As divergent as Americans’ values are, it’s acknowledged that people share overlapping goals regardless of how different their proposed solutions to problems might be. For example, most everybody sees the carnage of school children as an undesirable tragedy. Second amendment supporters wish to keep regulations the same, and as a solution to the mass shooting epidemic—which is a sliver of the overall gun problem—give people more guns (e.g. armed guards, armed teachers and concealed carry). These are ideas that adhere to the “good guy with a gun” trope. Anti-gun activists want to impose more regulations to limit the legal sale of firearms.
Consider the recent “Die-In” protest on May 24. Unlike March’s fourth-period walkout, it took place during lunch. Thereby, it didn’t have the advantage of alluring otherwise indifferent students with a promising 17 minute break from class. Needless to say, this “Die-In” wasn’t nearly as lively as the walkout, drawing only a modicum of activists to the stage where they lied stoically silent in protest of… death?
The Die-In does take anti-gun activism to a whole new level—to a level of pretentiousness, that is. Its unspoken outrage transcends the usual ear-splitting demand for stricter weapons regulation. Through years of congressional inaction under the presidency of Obama, someone who was supposedly “coming for the guns,” the anti-gun left’s anger and desperation has been distilled to its purest form. These martyrs are protesting death itself. Students booed and dabbed, and yet la resistance prevailed.
The organizer, Hannah Yale ’20, expressed her disappointment with Foothill’s reaction in an Instagram post. It seems as though she insinuates that the disproving dabs of three individuals are representative of the one thousand students at Foothill. To rebrand your agenda as one concerned with idiosyncratically attaining the goal that in reality, everybody—not just anti-gun people want to achieve, is an example of misrepresenting your opponents without actually slandering them.
When you get to the details of anti-gun solutions, grimacing looks of disgust are by all means merited. The prospect of a gun buyback program is a big one, drawing frequent comparisons to Australia for proof that gun control works. Yet dive deeper into the time between now and the National Firearms act, as economist and gun-rights advocate John Lott has, and you’ll find that “violent crime increased immediately after the ‘ban,’ and homicides and armed robberies continued the upward trend until 2000, never dropping below 1996 levels until after 2010.”
The Die-In reinforces the premise that pro-gun people are hungrily coveting the death of kids in exchange for NRA money because they refuse to accept a solution that ignores the complexities of culture, mental health and black market weapons. Research is inconclusive as to whether or not gun control would lower or raise violent crime. Risking a possible jump in other forms of crime at the cost one of our highly-regarded liberties? No, thank you.
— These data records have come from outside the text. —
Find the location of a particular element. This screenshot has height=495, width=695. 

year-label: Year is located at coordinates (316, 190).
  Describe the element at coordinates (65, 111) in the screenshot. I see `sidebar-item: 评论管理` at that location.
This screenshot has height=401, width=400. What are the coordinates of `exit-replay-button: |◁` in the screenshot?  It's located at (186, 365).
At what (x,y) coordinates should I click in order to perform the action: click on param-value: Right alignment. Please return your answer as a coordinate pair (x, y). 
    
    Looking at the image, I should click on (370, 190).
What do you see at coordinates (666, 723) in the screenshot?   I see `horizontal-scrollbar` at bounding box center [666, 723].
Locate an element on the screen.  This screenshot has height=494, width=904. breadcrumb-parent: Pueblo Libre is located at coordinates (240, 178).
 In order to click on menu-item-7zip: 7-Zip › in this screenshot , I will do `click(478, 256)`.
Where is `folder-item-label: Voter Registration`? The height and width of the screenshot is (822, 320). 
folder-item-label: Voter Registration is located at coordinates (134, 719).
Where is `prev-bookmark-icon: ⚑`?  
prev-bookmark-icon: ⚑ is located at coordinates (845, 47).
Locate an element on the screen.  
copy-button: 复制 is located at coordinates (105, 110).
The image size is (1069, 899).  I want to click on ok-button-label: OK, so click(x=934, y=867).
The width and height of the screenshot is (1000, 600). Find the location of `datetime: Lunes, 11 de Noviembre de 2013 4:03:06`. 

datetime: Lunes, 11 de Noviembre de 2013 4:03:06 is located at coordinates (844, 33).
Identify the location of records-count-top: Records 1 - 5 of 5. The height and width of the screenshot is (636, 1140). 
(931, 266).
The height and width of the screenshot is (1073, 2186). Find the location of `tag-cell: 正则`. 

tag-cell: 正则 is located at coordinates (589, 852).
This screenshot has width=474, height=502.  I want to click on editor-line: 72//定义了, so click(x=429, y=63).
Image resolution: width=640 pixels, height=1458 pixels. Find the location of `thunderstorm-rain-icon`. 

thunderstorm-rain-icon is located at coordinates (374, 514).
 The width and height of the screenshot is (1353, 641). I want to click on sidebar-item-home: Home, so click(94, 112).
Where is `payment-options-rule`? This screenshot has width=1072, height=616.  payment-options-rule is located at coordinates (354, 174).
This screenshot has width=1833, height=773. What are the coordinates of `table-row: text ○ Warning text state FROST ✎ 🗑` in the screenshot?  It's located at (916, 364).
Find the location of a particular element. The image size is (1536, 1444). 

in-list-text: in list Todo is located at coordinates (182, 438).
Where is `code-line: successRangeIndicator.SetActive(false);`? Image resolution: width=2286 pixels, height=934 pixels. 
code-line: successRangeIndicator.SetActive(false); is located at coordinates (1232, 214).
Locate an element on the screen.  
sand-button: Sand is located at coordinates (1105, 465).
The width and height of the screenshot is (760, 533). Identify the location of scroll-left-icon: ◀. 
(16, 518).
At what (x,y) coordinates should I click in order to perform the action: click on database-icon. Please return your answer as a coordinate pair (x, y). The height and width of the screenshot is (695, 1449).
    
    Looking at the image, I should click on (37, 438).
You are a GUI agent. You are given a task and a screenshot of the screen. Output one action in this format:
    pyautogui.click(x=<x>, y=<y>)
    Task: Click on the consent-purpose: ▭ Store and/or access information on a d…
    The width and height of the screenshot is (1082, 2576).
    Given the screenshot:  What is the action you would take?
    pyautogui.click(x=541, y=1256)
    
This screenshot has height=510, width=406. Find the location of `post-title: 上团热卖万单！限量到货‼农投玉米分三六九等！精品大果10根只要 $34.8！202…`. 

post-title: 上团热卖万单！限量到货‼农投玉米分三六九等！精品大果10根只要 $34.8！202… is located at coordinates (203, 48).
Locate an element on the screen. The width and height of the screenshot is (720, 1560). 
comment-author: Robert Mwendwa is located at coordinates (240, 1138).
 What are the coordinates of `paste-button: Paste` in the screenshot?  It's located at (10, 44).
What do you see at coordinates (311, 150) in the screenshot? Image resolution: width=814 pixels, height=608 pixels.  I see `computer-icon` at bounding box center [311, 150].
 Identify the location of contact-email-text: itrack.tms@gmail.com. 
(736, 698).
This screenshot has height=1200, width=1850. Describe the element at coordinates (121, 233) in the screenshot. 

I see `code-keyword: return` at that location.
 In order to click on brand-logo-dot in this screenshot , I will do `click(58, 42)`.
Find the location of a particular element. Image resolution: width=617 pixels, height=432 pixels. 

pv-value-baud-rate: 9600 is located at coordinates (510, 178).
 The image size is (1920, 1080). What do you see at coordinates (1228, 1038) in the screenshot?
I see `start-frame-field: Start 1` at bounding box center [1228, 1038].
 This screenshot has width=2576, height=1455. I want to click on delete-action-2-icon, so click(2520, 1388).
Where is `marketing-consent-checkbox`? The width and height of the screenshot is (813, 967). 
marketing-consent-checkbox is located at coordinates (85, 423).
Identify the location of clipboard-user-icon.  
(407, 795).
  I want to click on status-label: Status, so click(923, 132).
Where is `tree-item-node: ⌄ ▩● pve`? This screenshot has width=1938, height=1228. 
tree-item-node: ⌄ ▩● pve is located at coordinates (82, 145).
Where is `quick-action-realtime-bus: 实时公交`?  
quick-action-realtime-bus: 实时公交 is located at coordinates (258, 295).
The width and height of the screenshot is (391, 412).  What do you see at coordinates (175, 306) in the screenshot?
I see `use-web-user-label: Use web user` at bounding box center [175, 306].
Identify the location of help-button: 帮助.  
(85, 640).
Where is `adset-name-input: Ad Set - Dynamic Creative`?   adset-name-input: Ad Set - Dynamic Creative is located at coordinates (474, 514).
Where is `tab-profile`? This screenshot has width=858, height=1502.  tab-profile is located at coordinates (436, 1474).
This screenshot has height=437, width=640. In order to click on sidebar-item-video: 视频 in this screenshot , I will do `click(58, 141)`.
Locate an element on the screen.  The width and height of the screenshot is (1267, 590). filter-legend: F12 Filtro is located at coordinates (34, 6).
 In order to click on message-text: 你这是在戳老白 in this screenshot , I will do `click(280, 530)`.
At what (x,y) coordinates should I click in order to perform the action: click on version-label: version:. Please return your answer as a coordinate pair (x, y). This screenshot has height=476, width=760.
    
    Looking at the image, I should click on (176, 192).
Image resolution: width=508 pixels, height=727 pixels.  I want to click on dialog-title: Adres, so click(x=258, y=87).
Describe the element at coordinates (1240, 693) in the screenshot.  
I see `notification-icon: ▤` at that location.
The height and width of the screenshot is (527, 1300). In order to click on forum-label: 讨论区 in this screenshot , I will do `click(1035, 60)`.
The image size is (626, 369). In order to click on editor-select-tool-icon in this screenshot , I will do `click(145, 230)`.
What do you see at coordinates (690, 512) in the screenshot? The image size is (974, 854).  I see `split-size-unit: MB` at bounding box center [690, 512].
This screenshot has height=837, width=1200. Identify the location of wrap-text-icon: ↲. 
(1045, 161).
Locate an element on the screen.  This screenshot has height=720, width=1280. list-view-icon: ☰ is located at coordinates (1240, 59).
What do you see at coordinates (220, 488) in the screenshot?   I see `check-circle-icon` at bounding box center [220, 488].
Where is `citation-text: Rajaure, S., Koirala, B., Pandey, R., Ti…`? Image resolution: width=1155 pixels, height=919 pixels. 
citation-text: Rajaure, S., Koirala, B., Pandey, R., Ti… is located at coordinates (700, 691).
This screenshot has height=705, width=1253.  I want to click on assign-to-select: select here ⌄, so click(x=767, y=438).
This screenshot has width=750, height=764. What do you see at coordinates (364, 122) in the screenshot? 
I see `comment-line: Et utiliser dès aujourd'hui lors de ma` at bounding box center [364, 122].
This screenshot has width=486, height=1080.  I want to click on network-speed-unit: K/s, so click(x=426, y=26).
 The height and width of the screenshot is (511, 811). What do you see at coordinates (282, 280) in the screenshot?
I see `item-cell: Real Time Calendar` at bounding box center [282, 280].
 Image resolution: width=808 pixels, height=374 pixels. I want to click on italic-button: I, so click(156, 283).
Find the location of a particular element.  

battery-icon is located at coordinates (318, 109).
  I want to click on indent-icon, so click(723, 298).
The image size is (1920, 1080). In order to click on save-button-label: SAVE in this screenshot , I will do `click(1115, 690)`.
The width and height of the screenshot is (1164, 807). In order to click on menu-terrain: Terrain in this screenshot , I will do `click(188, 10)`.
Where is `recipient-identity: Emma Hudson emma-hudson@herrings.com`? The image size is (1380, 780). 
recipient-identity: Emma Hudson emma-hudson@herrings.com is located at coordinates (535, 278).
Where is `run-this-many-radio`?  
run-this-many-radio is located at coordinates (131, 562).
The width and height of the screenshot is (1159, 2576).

The Die-In was a massive strategic failure. Who was it trying to convince? Not only was it preaching to a choir of a liberal student body, I’ll bet my two pence that 99% of onlookers didn’t even understand what it was about. Renegades against the anti-gun crusade who managed to receive the message now feel mocked as if they’re heartless for not joining in on a weasely and pedantic show of immaturity without any substance.
Why not preach to a choir of people who are paid to care about this? Call your local representatives. Lobby for candidates who represent your interests. Learn to debate without appealing to excessive emotions and before anything else, don’t tread on me.